[Opening Records for the task section]

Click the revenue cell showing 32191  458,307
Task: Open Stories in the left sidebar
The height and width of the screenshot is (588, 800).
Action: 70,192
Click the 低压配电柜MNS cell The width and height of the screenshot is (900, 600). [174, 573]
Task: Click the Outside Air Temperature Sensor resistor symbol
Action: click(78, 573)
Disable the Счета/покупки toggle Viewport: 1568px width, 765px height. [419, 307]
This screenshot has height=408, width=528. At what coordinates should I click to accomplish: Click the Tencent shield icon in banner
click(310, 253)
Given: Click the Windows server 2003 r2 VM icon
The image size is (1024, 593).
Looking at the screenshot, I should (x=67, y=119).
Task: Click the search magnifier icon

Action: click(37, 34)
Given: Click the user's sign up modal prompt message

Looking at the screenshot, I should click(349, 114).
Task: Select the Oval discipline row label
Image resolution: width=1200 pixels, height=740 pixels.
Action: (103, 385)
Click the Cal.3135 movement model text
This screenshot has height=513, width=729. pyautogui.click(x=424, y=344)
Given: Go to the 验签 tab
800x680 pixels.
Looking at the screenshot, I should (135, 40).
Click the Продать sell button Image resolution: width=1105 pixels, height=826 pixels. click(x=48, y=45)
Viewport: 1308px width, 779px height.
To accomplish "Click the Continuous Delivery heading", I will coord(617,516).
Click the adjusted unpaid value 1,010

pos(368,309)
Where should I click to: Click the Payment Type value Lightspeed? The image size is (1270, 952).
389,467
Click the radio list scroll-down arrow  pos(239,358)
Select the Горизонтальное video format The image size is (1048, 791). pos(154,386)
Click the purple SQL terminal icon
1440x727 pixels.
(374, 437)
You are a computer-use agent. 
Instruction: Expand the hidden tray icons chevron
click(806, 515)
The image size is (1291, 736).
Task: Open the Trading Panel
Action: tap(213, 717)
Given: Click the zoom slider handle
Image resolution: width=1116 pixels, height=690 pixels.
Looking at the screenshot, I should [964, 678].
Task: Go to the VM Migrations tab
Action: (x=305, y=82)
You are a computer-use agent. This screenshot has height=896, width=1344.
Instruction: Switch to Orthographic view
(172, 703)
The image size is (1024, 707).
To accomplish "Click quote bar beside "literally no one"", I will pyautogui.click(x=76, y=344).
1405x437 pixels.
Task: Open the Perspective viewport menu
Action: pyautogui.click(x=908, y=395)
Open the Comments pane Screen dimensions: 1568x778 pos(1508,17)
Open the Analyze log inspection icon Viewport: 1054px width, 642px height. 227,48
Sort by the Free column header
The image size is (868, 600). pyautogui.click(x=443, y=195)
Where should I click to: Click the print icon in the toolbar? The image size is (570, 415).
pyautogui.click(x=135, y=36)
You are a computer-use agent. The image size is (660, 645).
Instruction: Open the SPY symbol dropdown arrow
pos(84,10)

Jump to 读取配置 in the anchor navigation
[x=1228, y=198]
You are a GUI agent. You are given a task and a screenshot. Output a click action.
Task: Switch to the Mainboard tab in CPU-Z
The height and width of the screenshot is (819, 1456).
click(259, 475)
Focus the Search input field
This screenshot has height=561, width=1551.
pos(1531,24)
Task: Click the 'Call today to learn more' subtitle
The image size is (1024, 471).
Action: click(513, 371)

[Closing Records for the task section]

_Problem to work on_. Search the data above for the word "Select" and say how many lines contain it, giving only that number.

_Answer for the task_. 2